**Problem to work on:** Could you copy the lines below exactly, leaving none out?

(Beginning of Input for this task)

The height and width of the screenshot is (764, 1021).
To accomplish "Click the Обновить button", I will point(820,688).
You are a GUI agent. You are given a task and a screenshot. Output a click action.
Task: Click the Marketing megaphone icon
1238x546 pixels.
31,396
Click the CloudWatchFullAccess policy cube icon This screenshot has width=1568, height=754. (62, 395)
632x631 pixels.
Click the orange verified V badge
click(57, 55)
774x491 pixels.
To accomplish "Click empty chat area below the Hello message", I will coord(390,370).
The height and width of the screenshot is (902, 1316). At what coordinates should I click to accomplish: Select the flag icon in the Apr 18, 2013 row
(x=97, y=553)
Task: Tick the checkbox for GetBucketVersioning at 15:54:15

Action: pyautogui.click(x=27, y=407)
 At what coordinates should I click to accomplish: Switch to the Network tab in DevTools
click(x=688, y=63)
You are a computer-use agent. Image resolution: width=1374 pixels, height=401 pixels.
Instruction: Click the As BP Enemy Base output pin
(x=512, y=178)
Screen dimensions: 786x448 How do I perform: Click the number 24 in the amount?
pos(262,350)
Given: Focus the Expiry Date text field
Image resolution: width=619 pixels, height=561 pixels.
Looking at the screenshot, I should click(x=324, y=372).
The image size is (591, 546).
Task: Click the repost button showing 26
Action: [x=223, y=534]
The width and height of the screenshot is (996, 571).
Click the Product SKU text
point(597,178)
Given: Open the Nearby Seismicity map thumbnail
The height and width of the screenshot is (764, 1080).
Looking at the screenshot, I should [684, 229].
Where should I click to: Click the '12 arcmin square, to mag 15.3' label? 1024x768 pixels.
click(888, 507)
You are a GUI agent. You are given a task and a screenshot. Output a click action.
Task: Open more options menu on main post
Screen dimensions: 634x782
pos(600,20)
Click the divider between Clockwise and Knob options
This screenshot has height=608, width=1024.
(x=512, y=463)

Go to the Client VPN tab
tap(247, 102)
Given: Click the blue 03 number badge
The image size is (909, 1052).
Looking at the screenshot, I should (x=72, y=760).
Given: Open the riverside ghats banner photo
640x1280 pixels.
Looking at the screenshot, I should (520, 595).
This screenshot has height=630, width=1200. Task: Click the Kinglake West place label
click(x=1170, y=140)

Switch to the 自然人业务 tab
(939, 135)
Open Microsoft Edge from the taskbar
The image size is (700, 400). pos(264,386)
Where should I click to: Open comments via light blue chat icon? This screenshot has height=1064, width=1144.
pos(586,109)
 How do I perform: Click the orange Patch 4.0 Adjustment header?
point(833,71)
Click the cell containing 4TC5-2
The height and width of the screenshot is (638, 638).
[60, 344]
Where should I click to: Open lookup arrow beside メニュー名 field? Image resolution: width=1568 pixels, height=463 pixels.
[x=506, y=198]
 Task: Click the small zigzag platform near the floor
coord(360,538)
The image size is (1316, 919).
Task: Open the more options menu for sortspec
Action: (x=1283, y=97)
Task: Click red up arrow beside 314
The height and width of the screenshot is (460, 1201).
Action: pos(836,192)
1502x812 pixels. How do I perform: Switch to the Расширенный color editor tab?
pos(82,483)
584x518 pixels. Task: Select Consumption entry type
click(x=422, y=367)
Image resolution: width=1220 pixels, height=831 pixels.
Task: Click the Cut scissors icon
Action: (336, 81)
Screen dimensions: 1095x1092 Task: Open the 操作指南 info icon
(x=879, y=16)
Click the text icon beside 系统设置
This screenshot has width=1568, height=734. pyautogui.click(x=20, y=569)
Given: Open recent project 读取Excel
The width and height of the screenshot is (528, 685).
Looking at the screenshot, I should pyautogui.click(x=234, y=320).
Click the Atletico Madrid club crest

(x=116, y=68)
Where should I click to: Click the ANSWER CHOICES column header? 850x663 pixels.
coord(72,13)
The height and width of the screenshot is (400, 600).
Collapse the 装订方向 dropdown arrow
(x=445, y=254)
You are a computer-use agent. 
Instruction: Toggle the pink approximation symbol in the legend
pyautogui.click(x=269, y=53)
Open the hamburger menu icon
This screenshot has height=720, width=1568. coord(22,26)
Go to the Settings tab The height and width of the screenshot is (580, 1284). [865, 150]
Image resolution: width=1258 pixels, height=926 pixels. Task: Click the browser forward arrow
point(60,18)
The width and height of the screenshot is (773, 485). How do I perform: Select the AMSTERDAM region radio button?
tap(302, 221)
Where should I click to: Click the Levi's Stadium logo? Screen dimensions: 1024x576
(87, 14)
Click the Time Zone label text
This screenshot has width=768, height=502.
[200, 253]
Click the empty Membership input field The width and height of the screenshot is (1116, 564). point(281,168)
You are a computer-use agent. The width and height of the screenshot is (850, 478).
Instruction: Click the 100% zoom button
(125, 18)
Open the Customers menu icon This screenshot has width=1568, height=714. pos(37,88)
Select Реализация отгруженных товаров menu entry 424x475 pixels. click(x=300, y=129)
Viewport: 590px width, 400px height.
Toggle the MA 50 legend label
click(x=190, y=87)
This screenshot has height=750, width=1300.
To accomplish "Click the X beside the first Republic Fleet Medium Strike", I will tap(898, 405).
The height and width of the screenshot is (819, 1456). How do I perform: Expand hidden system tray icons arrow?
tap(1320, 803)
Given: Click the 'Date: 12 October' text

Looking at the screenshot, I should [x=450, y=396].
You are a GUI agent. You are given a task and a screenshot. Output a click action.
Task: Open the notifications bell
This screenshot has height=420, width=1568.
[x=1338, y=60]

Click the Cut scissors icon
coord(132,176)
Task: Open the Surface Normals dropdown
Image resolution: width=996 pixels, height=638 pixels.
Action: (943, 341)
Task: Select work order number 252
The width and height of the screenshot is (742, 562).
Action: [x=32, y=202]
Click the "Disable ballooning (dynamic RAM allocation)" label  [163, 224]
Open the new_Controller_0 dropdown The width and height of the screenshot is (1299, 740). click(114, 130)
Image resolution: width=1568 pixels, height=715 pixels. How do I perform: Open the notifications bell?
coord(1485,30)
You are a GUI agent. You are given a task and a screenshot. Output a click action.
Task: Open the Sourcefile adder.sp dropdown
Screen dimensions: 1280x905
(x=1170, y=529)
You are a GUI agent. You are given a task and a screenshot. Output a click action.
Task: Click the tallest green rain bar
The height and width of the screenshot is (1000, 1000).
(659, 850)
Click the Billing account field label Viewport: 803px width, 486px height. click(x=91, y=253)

(End of Input for this task)

**Written solution:**
The height and width of the screenshot is (764, 1021).
To accomplish "Click the Обновить button", I will point(820,688).
You are a GUI agent. You are given a task and a screenshot. Output a click action.
Task: Click the Marketing megaphone icon
1238x546 pixels.
31,396
Click the CloudWatchFullAccess policy cube icon This screenshot has width=1568, height=754. (62, 395)
632x631 pixels.
Click the orange verified V badge
click(57, 55)
774x491 pixels.
To accomplish "Click empty chat area below the Hello message", I will coord(390,370).
The height and width of the screenshot is (902, 1316). At what coordinates should I click to accomplish: Select the flag icon in the Apr 18, 2013 row
(x=97, y=553)
Task: Tick the checkbox for GetBucketVersioning at 15:54:15

Action: pyautogui.click(x=27, y=407)
 At what coordinates should I click to accomplish: Switch to the Network tab in DevTools
click(x=688, y=63)
You are a computer-use agent. Image resolution: width=1374 pixels, height=401 pixels.
Instruction: Click the As BP Enemy Base output pin
(x=512, y=178)
Screen dimensions: 786x448 How do I perform: Click the number 24 in the amount?
pos(262,350)
Given: Focus the Expiry Date text field
Image resolution: width=619 pixels, height=561 pixels.
Looking at the screenshot, I should click(x=324, y=372).
The image size is (591, 546).
Task: Click the repost button showing 26
Action: [x=223, y=534]
The width and height of the screenshot is (996, 571).
Click the Product SKU text
point(597,178)
Given: Open the Nearby Seismicity map thumbnail
The height and width of the screenshot is (764, 1080).
Looking at the screenshot, I should [684, 229].
Where should I click to: Click the '12 arcmin square, to mag 15.3' label? 1024x768 pixels.
click(888, 507)
You are a GUI agent. You are given a task and a screenshot. Output a click action.
Task: Open more options menu on main post
Screen dimensions: 634x782
pos(600,20)
Click the divider between Clockwise and Knob options
This screenshot has height=608, width=1024.
(x=512, y=463)

Go to the Client VPN tab
tap(247, 102)
Given: Click the blue 03 number badge
The image size is (909, 1052).
Looking at the screenshot, I should (x=72, y=760).
Given: Open the riverside ghats banner photo
640x1280 pixels.
Looking at the screenshot, I should (520, 595).
This screenshot has height=630, width=1200. Task: Click the Kinglake West place label
click(x=1170, y=140)

Switch to the 自然人业务 tab
(939, 135)
Open Microsoft Edge from the taskbar
The image size is (700, 400). pos(264,386)
Where should I click to: Open comments via light blue chat icon? This screenshot has height=1064, width=1144.
pos(586,109)
 How do I perform: Click the orange Patch 4.0 Adjustment header?
point(833,71)
Click the cell containing 4TC5-2
The height and width of the screenshot is (638, 638).
[60, 344]
Where should I click to: Open lookup arrow beside メニュー名 field? Image resolution: width=1568 pixels, height=463 pixels.
[x=506, y=198]
 Task: Click the small zigzag platform near the floor
coord(360,538)
The image size is (1316, 919).
Task: Open the more options menu for sortspec
Action: (x=1283, y=97)
Task: Click red up arrow beside 314
The height and width of the screenshot is (460, 1201).
Action: pos(836,192)
1502x812 pixels. How do I perform: Switch to the Расширенный color editor tab?
pos(82,483)
584x518 pixels. Task: Select Consumption entry type
click(x=422, y=367)
Image resolution: width=1220 pixels, height=831 pixels.
Task: Click the Cut scissors icon
Action: (336, 81)
Screen dimensions: 1095x1092 Task: Open the 操作指南 info icon
(x=879, y=16)
Click the text icon beside 系统设置
This screenshot has width=1568, height=734. pyautogui.click(x=20, y=569)
Given: Open recent project 读取Excel
The width and height of the screenshot is (528, 685).
Looking at the screenshot, I should pyautogui.click(x=234, y=320).
Click the Atletico Madrid club crest

(x=116, y=68)
Where should I click to: Click the ANSWER CHOICES column header? 850x663 pixels.
coord(72,13)
The height and width of the screenshot is (400, 600).
Collapse the 装订方向 dropdown arrow
(x=445, y=254)
You are a computer-use agent. 
Instruction: Toggle the pink approximation symbol in the legend
pyautogui.click(x=269, y=53)
Open the hamburger menu icon
This screenshot has height=720, width=1568. coord(22,26)
Go to the Settings tab The height and width of the screenshot is (580, 1284). [865, 150]
Image resolution: width=1258 pixels, height=926 pixels. Task: Click the browser forward arrow
point(60,18)
The width and height of the screenshot is (773, 485). How do I perform: Select the AMSTERDAM region radio button?
tap(302, 221)
Where should I click to: Click the Levi's Stadium logo? Screen dimensions: 1024x576
(87, 14)
Click the Time Zone label text
This screenshot has width=768, height=502.
[200, 253]
Click the empty Membership input field The width and height of the screenshot is (1116, 564). point(281,168)
You are a computer-use agent. The width and height of the screenshot is (850, 478).
Instruction: Click the 100% zoom button
(125, 18)
Open the Customers menu icon This screenshot has width=1568, height=714. pos(37,88)
Select Реализация отгруженных товаров menu entry 424x475 pixels. click(x=300, y=129)
Viewport: 590px width, 400px height.
Toggle the MA 50 legend label
click(x=190, y=87)
This screenshot has height=750, width=1300.
To accomplish "Click the X beside the first Republic Fleet Medium Strike", I will tap(898, 405).
The height and width of the screenshot is (819, 1456). How do I perform: Expand hidden system tray icons arrow?
tap(1320, 803)
Given: Click the 'Date: 12 October' text

Looking at the screenshot, I should [x=450, y=396].
You are a GUI agent. You are given a task and a screenshot. Output a click action.
Task: Open the notifications bell
This screenshot has height=420, width=1568.
[x=1338, y=60]

Click the Cut scissors icon
coord(132,176)
Task: Open the Surface Normals dropdown
Image resolution: width=996 pixels, height=638 pixels.
Action: (943, 341)
Task: Select work order number 252
The width and height of the screenshot is (742, 562).
Action: [x=32, y=202]
Click the "Disable ballooning (dynamic RAM allocation)" label  [163, 224]
Open the new_Controller_0 dropdown The width and height of the screenshot is (1299, 740). click(114, 130)
Image resolution: width=1568 pixels, height=715 pixels. How do I perform: Open the notifications bell?
coord(1485,30)
You are a GUI agent. You are given a task and a screenshot. Output a click action.
Task: Open the Sourcefile adder.sp dropdown
Screen dimensions: 1280x905
(x=1170, y=529)
You are a GUI agent. You are given a task and a screenshot. Output a click action.
Task: Click the tallest green rain bar
The height and width of the screenshot is (1000, 1000).
(659, 850)
Click the Billing account field label Viewport: 803px width, 486px height. click(x=91, y=253)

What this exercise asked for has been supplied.